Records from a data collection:
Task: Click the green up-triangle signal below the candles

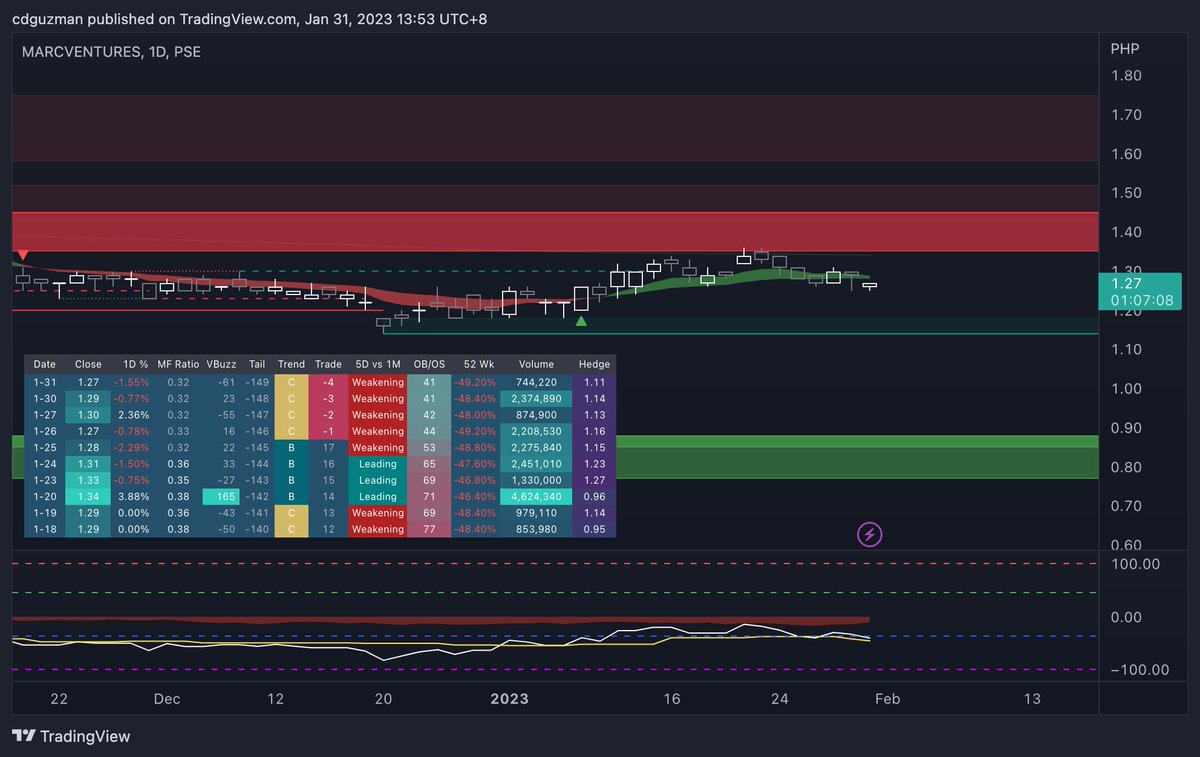Action: (x=581, y=322)
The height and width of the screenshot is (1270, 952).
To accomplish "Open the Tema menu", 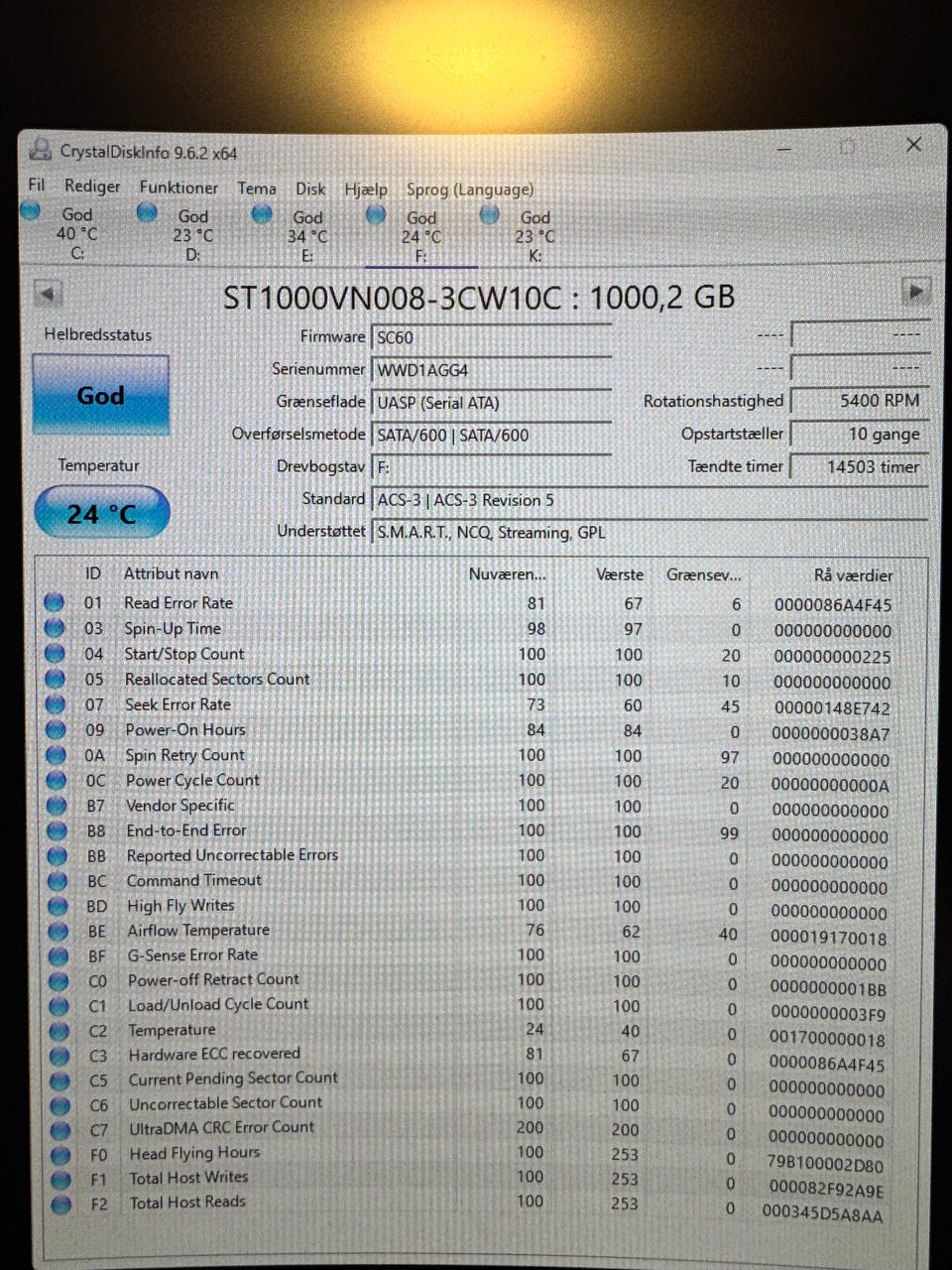I will [x=256, y=189].
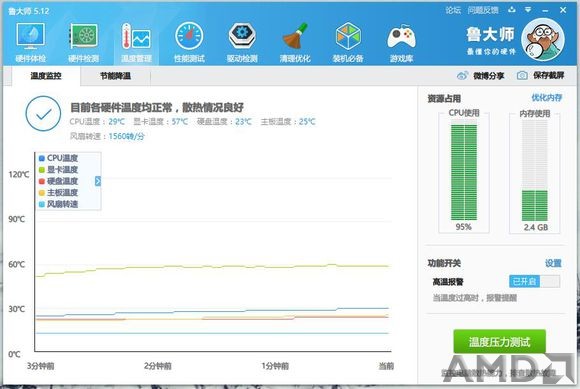Select the 硬件检测 circuit board icon
Image resolution: width=580 pixels, height=389 pixels.
[x=84, y=36]

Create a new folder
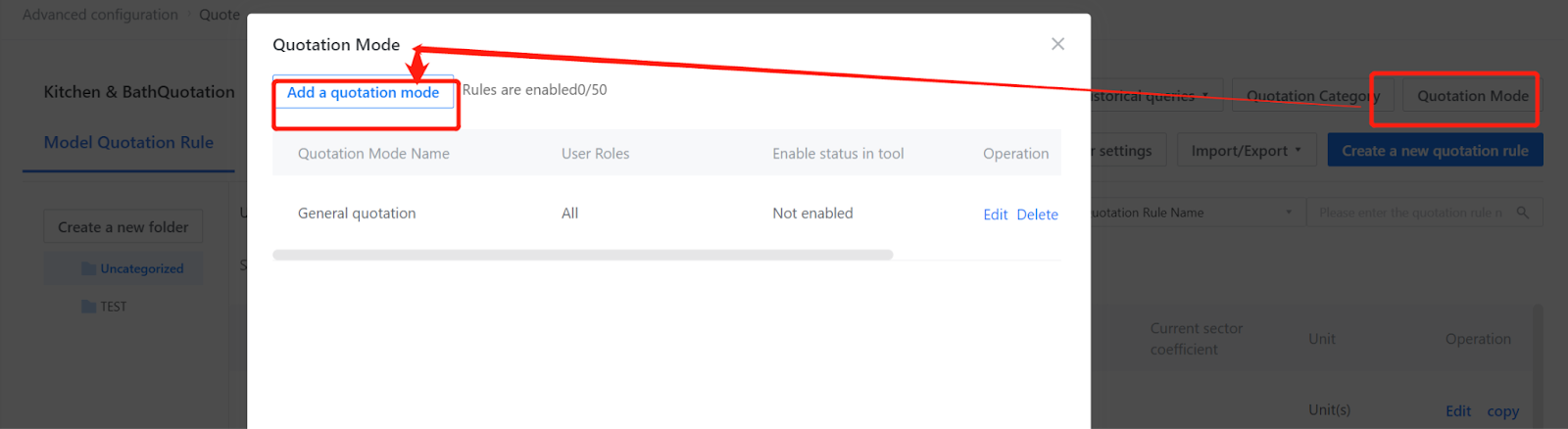pos(122,227)
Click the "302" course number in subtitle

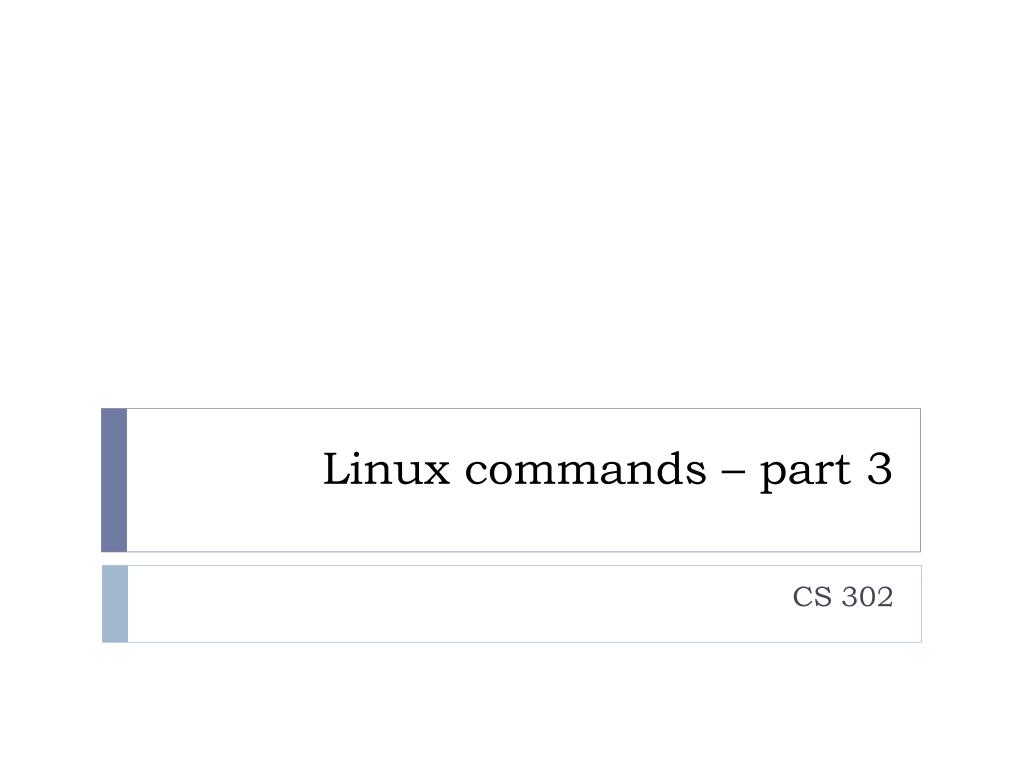pos(867,596)
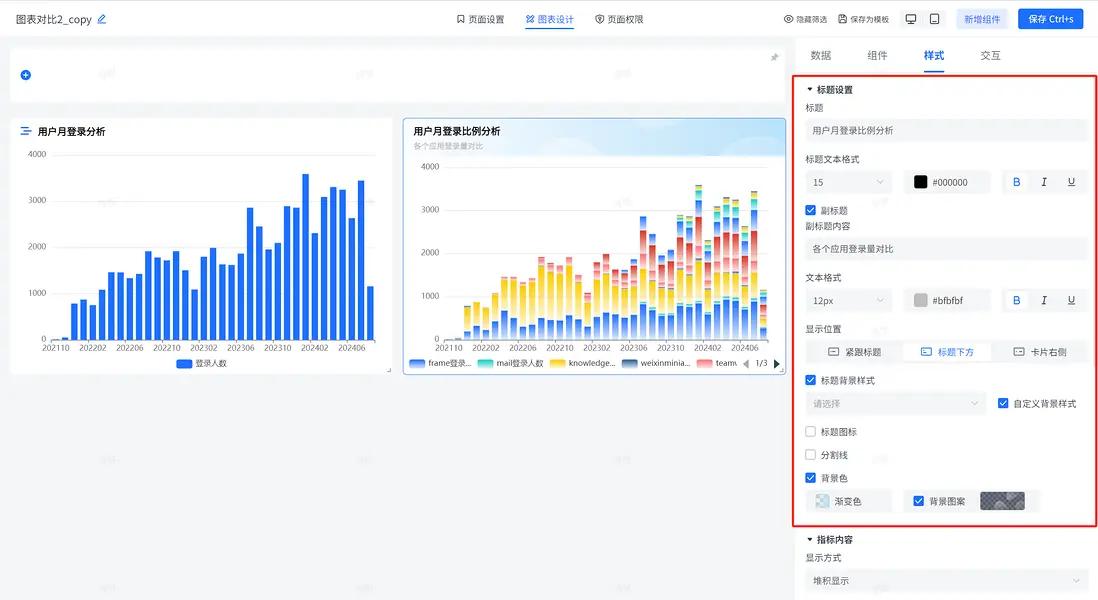Switch to the 数据 tab
The height and width of the screenshot is (600, 1098).
820,56
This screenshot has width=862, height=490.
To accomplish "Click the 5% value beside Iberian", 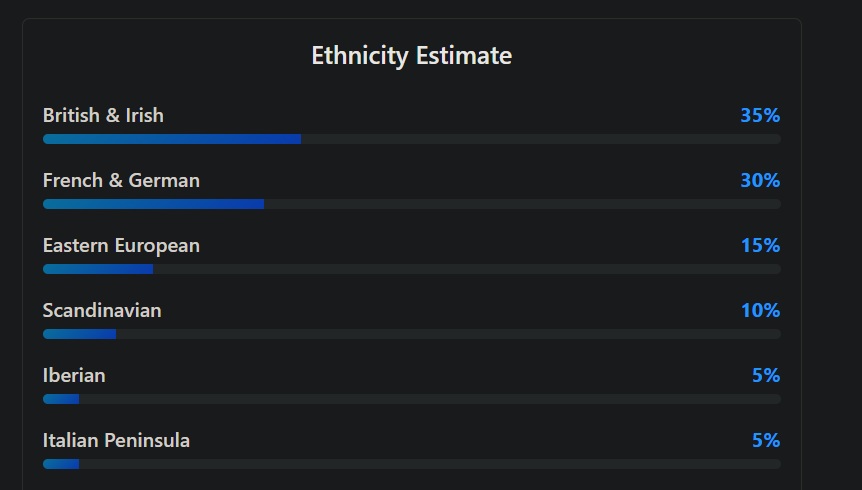I will [x=766, y=375].
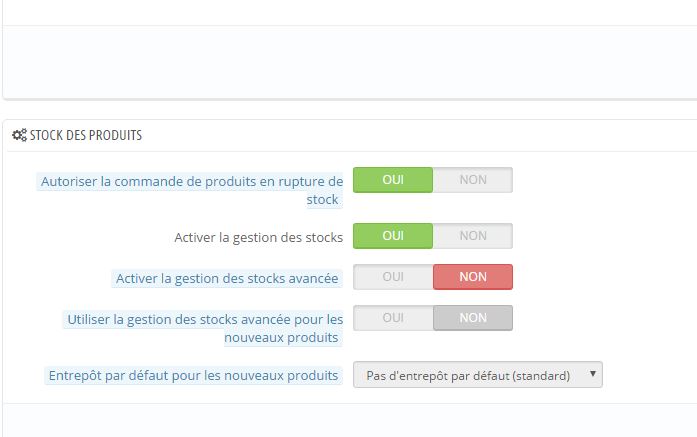
Task: Click 'Pas d'entrepôt par défaut (standard)' text
Action: (468, 376)
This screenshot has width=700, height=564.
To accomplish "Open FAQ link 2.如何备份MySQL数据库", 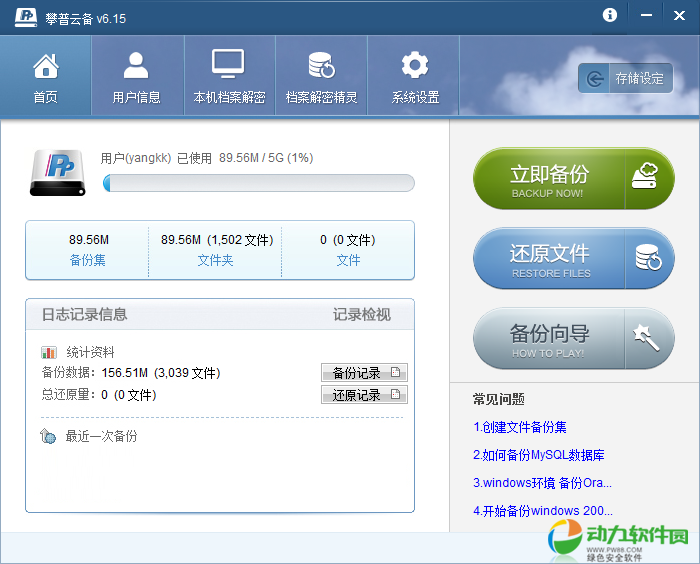I will (x=538, y=455).
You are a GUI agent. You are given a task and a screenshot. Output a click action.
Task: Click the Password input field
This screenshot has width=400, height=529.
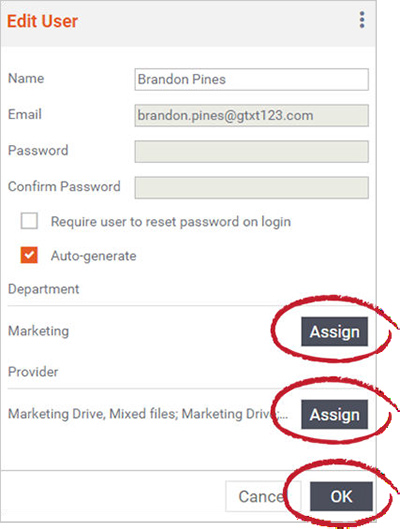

- Exercise aim -
State how many lines of the items contain the string "screenshot", counting only matches with the same case. Give only the number.

- Task answer -
6